This week the U.S. Equal Employment Opportunity Commission (EEOC) convened a number of experts to discuss how employers have begun and will increasingly continue to use “Big Data” to make employment decisions. These uses of Big Data include using algorithms, “data scraping” of the internet, and other means to evaluate tens of thousands of data points. Employers use these techniques to determine who to hire, who to promote, how to determine whether an employee is performing well, and make other employment decisions.
“Big Data has the potential to drive innovations that reduce bias in employment decisions and help employers make better decisions in hiring, performance evaluations, and promotions,” said EEOC Chair Jenny R. Yang. “At the same time, it is critical that these tools are designed to promote fairness and opportunity, so that reliance on these expanding sources of data does not create new barriers to opportunity.”

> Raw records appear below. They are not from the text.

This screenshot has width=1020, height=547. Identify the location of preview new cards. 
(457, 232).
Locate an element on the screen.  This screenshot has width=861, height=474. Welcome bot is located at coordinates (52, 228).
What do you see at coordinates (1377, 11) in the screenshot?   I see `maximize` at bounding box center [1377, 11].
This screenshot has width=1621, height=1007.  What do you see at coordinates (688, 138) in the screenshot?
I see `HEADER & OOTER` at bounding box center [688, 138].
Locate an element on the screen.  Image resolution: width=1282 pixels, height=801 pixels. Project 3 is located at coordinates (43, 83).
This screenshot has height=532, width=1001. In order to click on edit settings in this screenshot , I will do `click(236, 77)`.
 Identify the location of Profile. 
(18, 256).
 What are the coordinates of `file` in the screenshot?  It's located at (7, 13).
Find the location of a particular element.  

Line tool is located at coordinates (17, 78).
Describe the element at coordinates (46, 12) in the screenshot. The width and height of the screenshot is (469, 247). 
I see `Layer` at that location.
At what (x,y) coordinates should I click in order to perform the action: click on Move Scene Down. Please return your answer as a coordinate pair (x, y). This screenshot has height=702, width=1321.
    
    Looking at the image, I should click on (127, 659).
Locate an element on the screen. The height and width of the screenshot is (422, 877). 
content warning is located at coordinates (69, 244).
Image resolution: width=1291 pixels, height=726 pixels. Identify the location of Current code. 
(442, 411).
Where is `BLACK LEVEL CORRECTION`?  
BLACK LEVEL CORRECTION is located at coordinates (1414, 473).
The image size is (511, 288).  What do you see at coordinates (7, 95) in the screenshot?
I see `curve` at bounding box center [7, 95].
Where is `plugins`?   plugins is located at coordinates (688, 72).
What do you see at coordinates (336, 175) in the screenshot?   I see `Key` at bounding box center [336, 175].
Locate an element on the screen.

The experts saw the potential for the use of Big Data to make fairer employment decisions, reduce the role of implicit bias, and promote equality. At the same time, if not used properly, the use of Big Data could continue, and possibly worsen, inequities in employment decisions. As one expert said, “algorithms may be trained to predict outcomes which are themselves the result of previous discrimination. The high-performing group may be non-diverse and hence the characteristics of that group may more reflect their demographics than the skills or abilities needed to perform the job. The algorithm is matching people characteristics, rather than job requirements.”